§ SUPPLIED INFORMATION:
-=-=-

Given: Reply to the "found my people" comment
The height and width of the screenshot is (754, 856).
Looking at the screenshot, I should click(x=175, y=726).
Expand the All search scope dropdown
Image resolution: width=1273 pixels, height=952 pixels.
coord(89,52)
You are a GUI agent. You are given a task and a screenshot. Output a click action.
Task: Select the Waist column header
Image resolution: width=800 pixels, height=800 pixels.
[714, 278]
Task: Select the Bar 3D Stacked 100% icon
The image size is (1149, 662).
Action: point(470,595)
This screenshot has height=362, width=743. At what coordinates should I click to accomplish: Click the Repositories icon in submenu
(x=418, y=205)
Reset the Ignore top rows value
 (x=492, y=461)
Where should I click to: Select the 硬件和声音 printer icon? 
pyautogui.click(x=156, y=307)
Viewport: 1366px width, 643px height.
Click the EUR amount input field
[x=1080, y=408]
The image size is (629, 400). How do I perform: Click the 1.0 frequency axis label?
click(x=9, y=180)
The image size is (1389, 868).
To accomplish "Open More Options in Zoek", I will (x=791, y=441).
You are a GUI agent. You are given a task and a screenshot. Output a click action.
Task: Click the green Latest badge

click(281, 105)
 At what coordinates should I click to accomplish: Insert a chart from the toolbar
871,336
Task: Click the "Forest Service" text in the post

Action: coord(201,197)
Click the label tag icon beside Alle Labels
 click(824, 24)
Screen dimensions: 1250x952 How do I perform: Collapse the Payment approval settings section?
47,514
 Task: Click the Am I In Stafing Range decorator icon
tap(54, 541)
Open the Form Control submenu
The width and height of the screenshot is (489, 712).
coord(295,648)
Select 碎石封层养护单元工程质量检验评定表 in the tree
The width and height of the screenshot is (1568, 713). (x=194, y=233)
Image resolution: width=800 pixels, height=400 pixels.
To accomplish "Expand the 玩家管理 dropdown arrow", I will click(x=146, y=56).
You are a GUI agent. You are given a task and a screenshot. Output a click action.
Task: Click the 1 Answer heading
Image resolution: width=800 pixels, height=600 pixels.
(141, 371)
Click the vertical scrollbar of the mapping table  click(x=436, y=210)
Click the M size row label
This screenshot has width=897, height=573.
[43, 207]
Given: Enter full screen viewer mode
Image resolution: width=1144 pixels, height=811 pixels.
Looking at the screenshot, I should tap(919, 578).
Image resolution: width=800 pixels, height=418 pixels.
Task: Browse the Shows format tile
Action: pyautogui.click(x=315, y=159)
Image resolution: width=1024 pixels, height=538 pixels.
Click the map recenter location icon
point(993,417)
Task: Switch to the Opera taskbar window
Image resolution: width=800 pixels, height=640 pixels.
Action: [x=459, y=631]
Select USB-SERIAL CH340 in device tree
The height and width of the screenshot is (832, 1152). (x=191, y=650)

-=-=-

§ PROBLEM STATEMENT: All of the records above should be copied exactly.

§ TASK SOLUTION:
Given: Reply to the "found my people" comment
The height and width of the screenshot is (754, 856).
Looking at the screenshot, I should click(x=175, y=726).
Expand the All search scope dropdown
Image resolution: width=1273 pixels, height=952 pixels.
coord(89,52)
You are a GUI agent. You are given a task and a screenshot. Output a click action.
Task: Select the Waist column header
Image resolution: width=800 pixels, height=800 pixels.
[714, 278]
Task: Select the Bar 3D Stacked 100% icon
The image size is (1149, 662).
Action: point(470,595)
This screenshot has height=362, width=743. At what coordinates should I click to accomplish: Click the Repositories icon in submenu
(x=418, y=205)
Reset the Ignore top rows value
 (x=492, y=461)
Where should I click to: Select the 硬件和声音 printer icon? 
pyautogui.click(x=156, y=307)
Viewport: 1366px width, 643px height.
Click the EUR amount input field
[x=1080, y=408]
The image size is (629, 400). How do I perform: Click the 1.0 frequency axis label?
click(x=9, y=180)
The image size is (1389, 868).
To accomplish "Open More Options in Zoek", I will (x=791, y=441).
You are a GUI agent. You are given a task and a screenshot. Output a click action.
Task: Click the green Latest badge

click(281, 105)
 At what coordinates should I click to accomplish: Insert a chart from the toolbar
871,336
Task: Click the "Forest Service" text in the post

Action: coord(201,197)
Click the label tag icon beside Alle Labels
 click(824, 24)
Screen dimensions: 1250x952 How do I perform: Collapse the Payment approval settings section?
47,514
 Task: Click the Am I In Stafing Range decorator icon
tap(54, 541)
Open the Form Control submenu
The width and height of the screenshot is (489, 712).
coord(295,648)
Select 碎石封层养护单元工程质量检验评定表 in the tree
The width and height of the screenshot is (1568, 713). (x=194, y=233)
Image resolution: width=800 pixels, height=400 pixels.
To accomplish "Expand the 玩家管理 dropdown arrow", I will click(x=146, y=56).
You are a GUI agent. You are given a task and a screenshot. Output a click action.
Task: Click the 1 Answer heading
Image resolution: width=800 pixels, height=600 pixels.
(141, 371)
Click the vertical scrollbar of the mapping table  click(x=436, y=210)
Click the M size row label
This screenshot has width=897, height=573.
[43, 207]
Given: Enter full screen viewer mode
Image resolution: width=1144 pixels, height=811 pixels.
Looking at the screenshot, I should tap(919, 578).
Image resolution: width=800 pixels, height=418 pixels.
Task: Browse the Shows format tile
Action: pyautogui.click(x=315, y=159)
Image resolution: width=1024 pixels, height=538 pixels.
Click the map recenter location icon
point(993,417)
Task: Switch to the Opera taskbar window
Image resolution: width=800 pixels, height=640 pixels.
Action: [x=459, y=631]
Select USB-SERIAL CH340 in device tree
The height and width of the screenshot is (832, 1152). (x=191, y=650)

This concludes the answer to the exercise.